[[ SUPPLIED MATERIAL open ]]
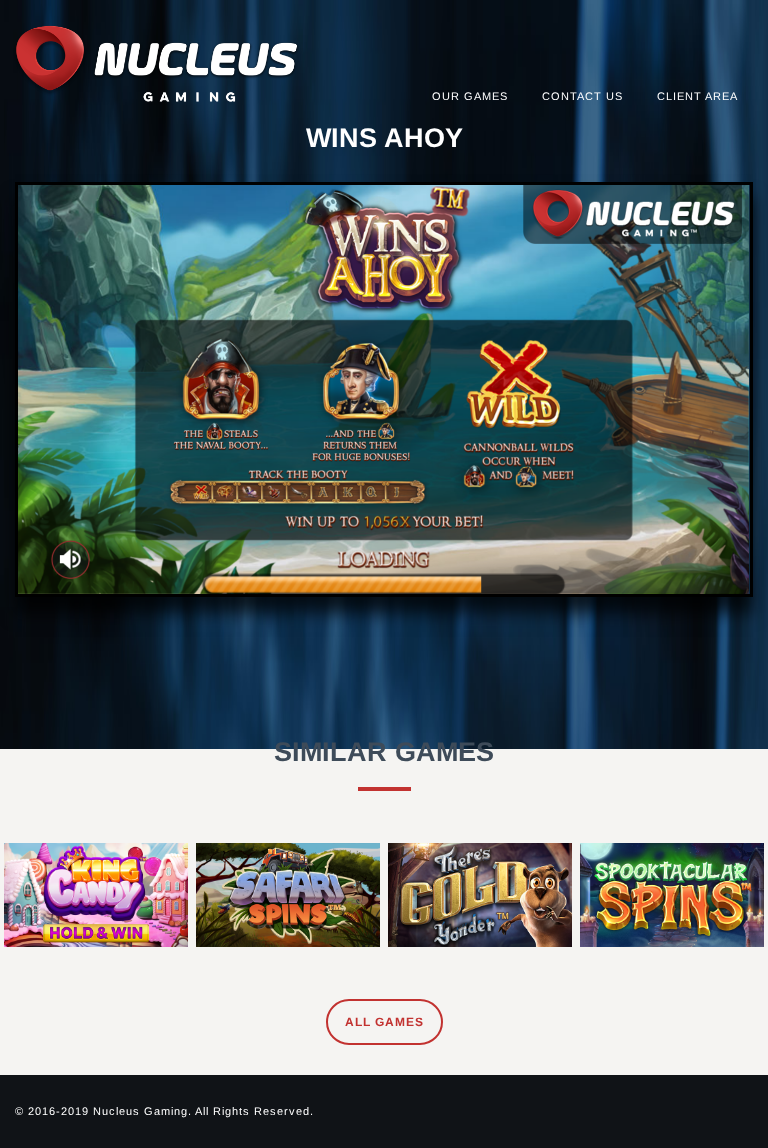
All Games (384, 1022)
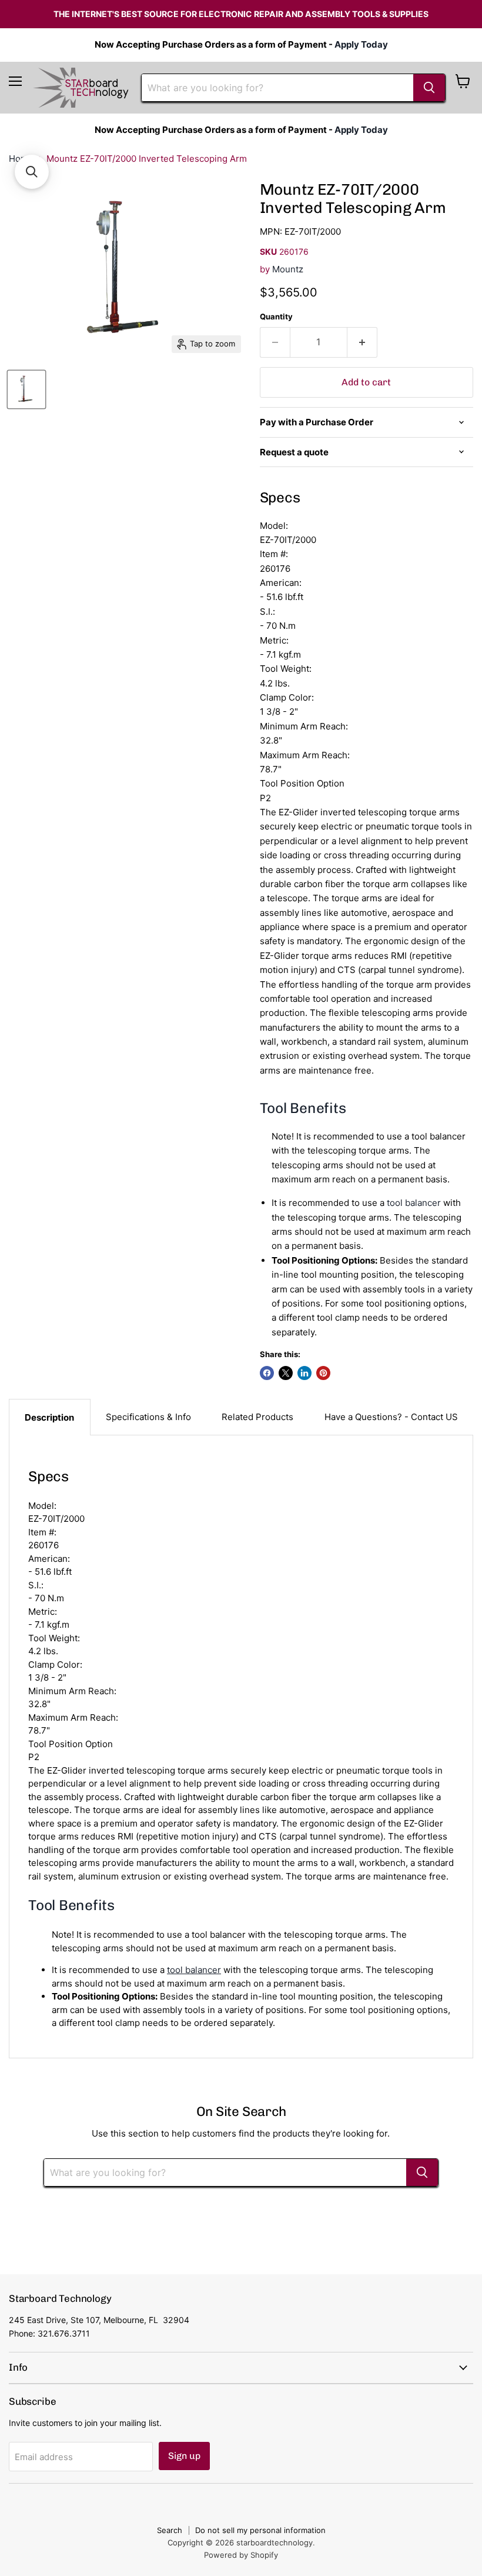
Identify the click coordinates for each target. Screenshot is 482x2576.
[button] (32, 172)
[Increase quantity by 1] (362, 342)
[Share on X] (286, 1373)
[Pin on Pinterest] (323, 1373)
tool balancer (414, 1202)
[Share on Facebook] (267, 1373)
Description (49, 1417)
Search (169, 2530)
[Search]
[[ SUPPLIED MATERIAL closed ]]
**TASK GOAL:**
Pictures should be left out when the records above are restated exactly.

**SOLVED PROBLEM:**
All Games (384, 1022)
Identify the click coordinates for each target. Screenshot is 482x2576.
[button] (32, 172)
[Increase quantity by 1] (362, 342)
[Share on X] (286, 1373)
[Pin on Pinterest] (323, 1373)
tool balancer (414, 1202)
[Share on Facebook] (267, 1373)
Description (49, 1417)
Search (169, 2530)
[Search]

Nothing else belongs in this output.